BRIEF
The required answer is the run of lines from the one holding "Image resolution: width=600" to the end of the data below, copied exactly and free of pictures.

[Dataset entries]
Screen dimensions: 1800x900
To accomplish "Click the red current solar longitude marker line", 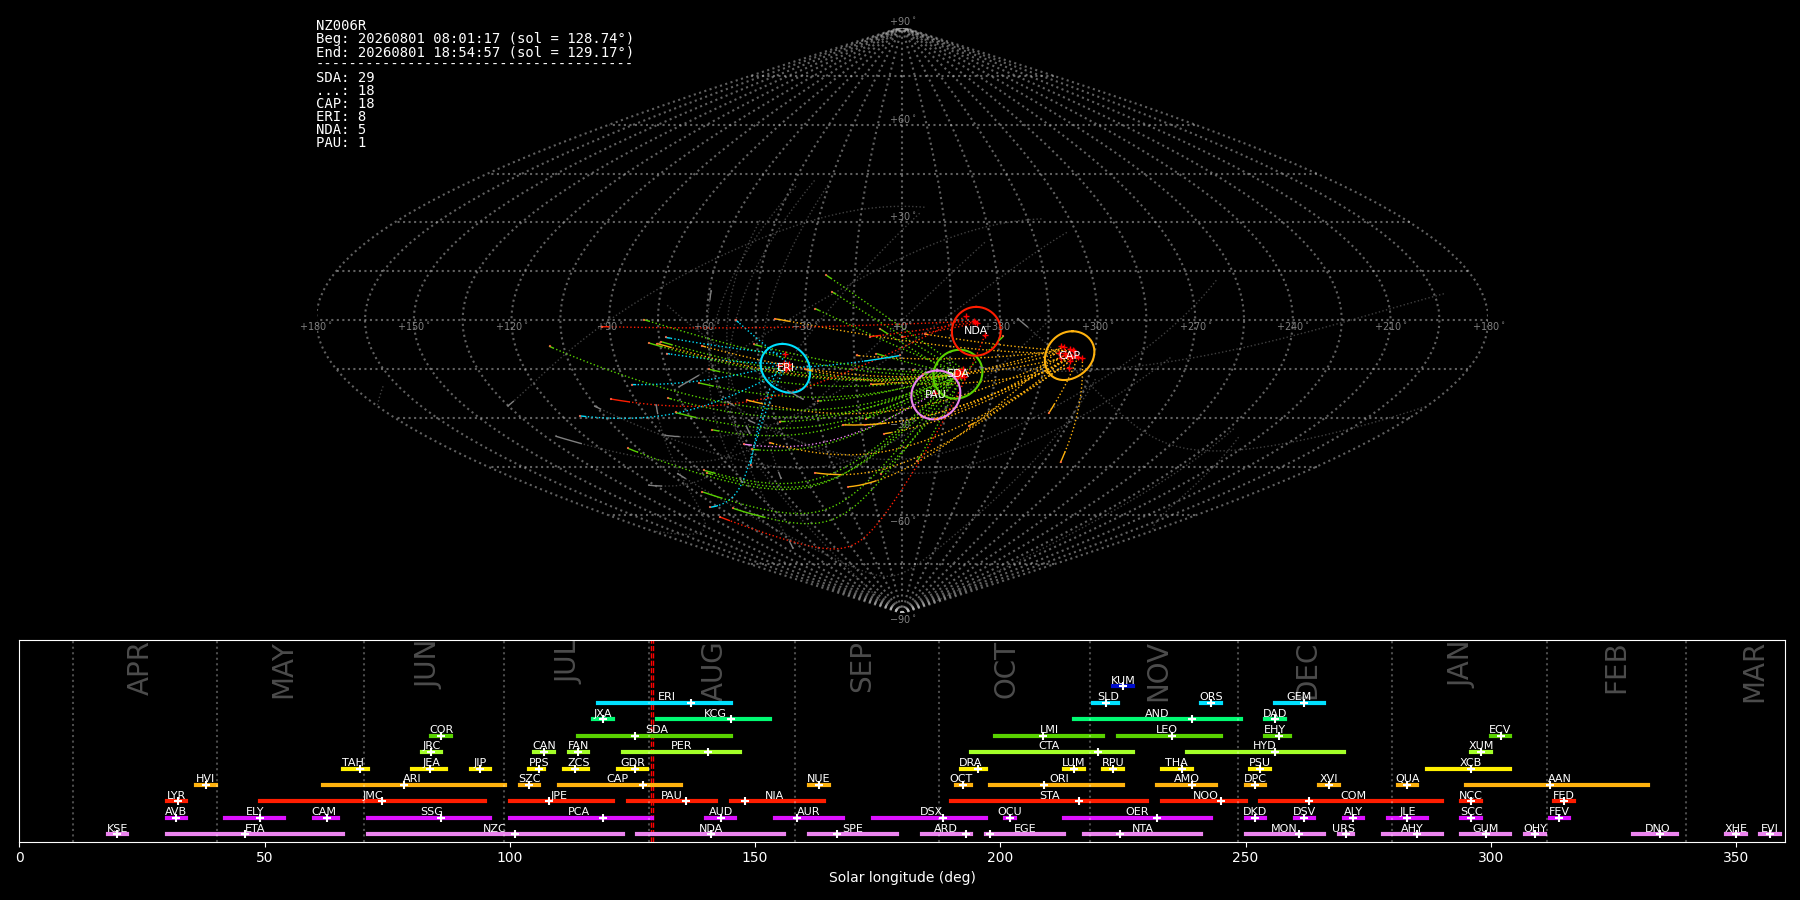I will [652, 742].
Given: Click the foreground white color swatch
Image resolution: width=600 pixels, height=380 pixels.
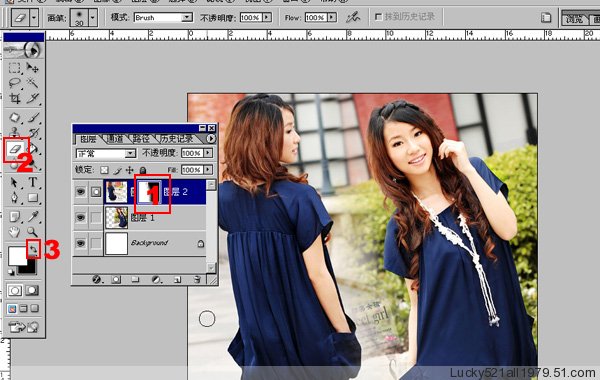Looking at the screenshot, I should click(x=17, y=256).
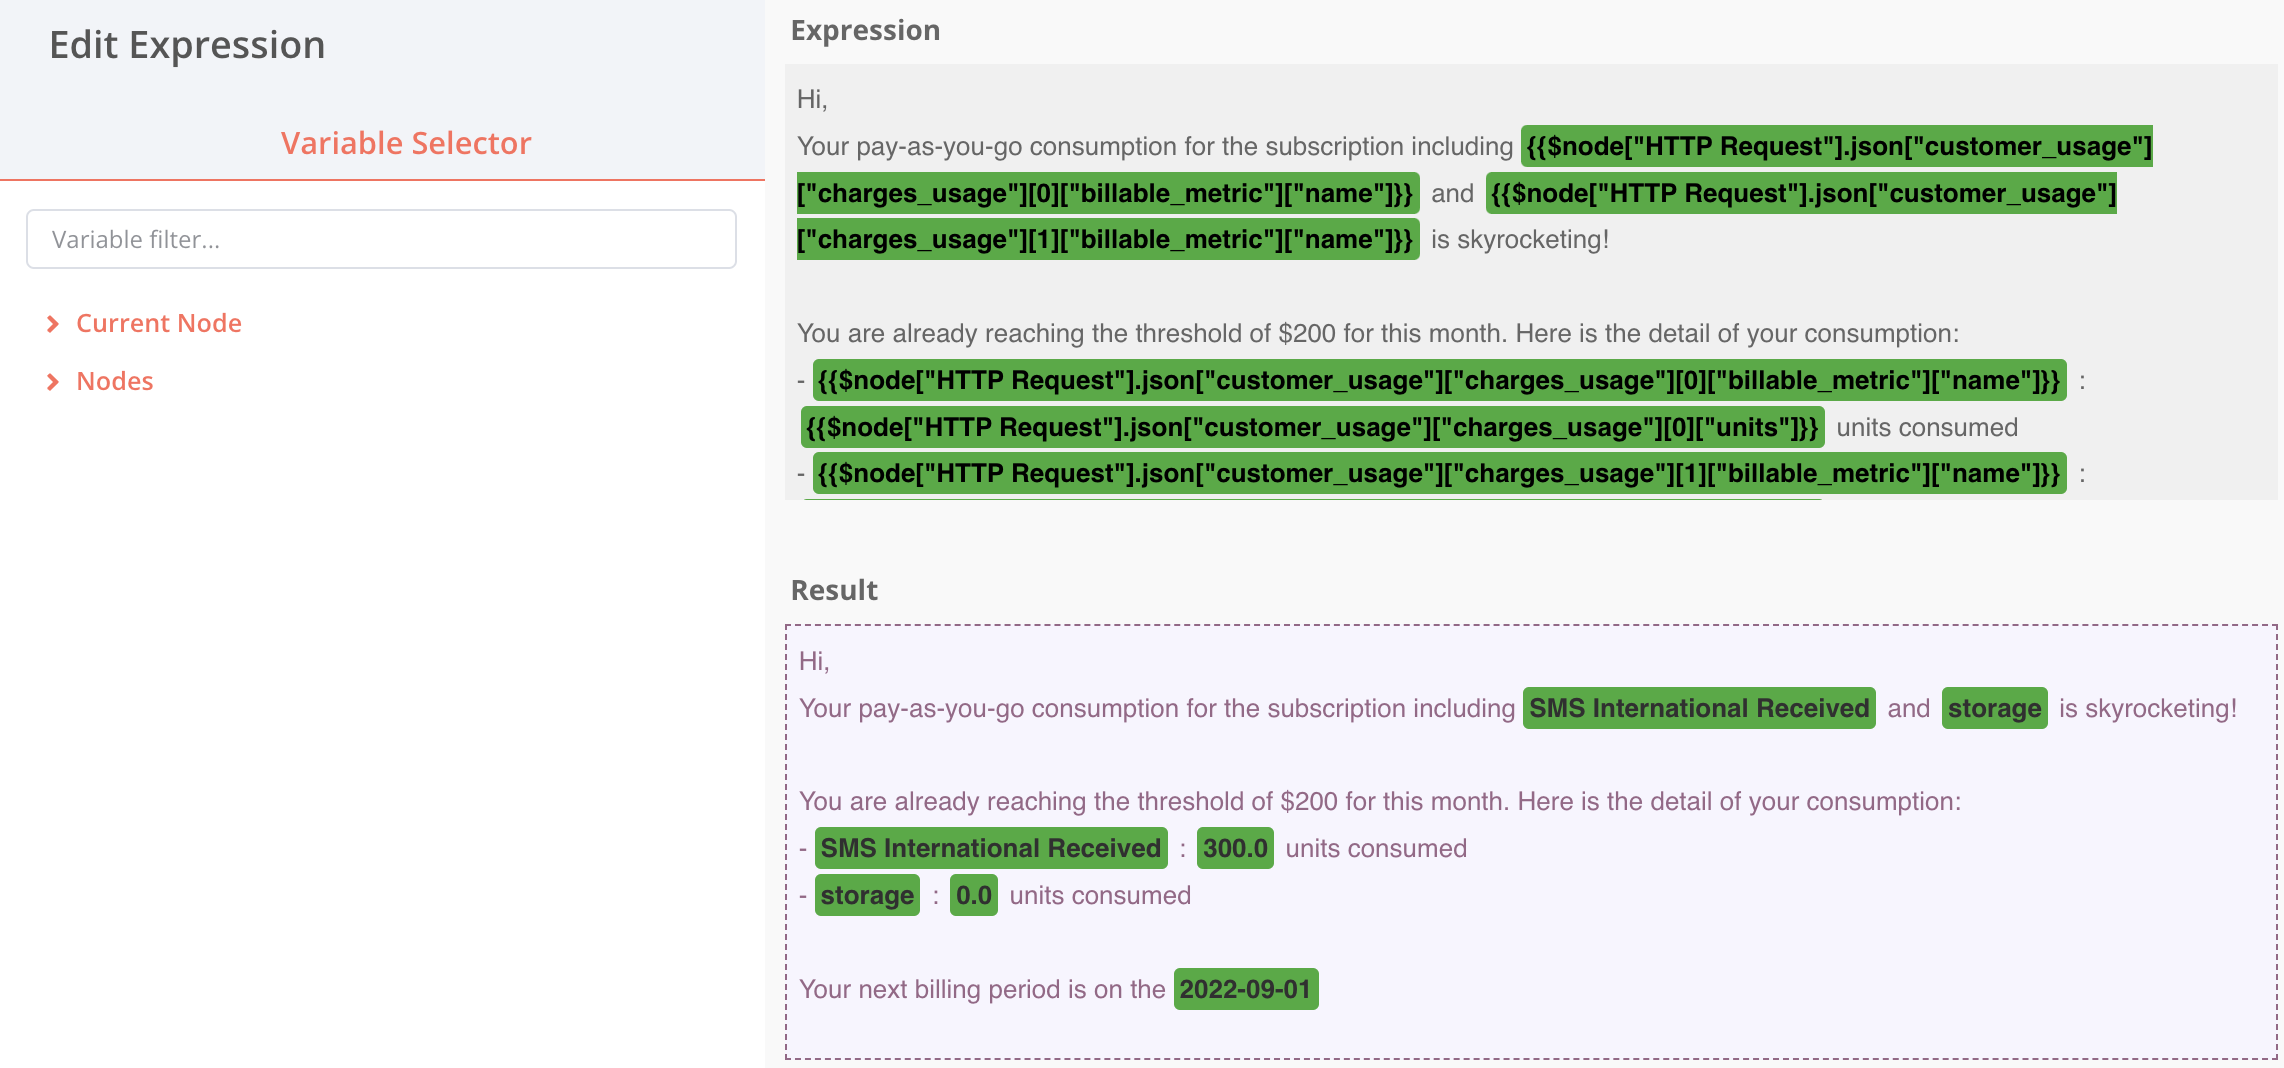Click the threshold of $200 sentence in Expression
The height and width of the screenshot is (1068, 2284).
click(1378, 333)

WRITTEN REPLY
Image resolution: width=600 pixels, height=380 pixels.
Looking at the screenshot, I should click(x=17, y=256).
Click the threshold of $200 sentence in Expression
The height and width of the screenshot is (1068, 2284).
click(1378, 333)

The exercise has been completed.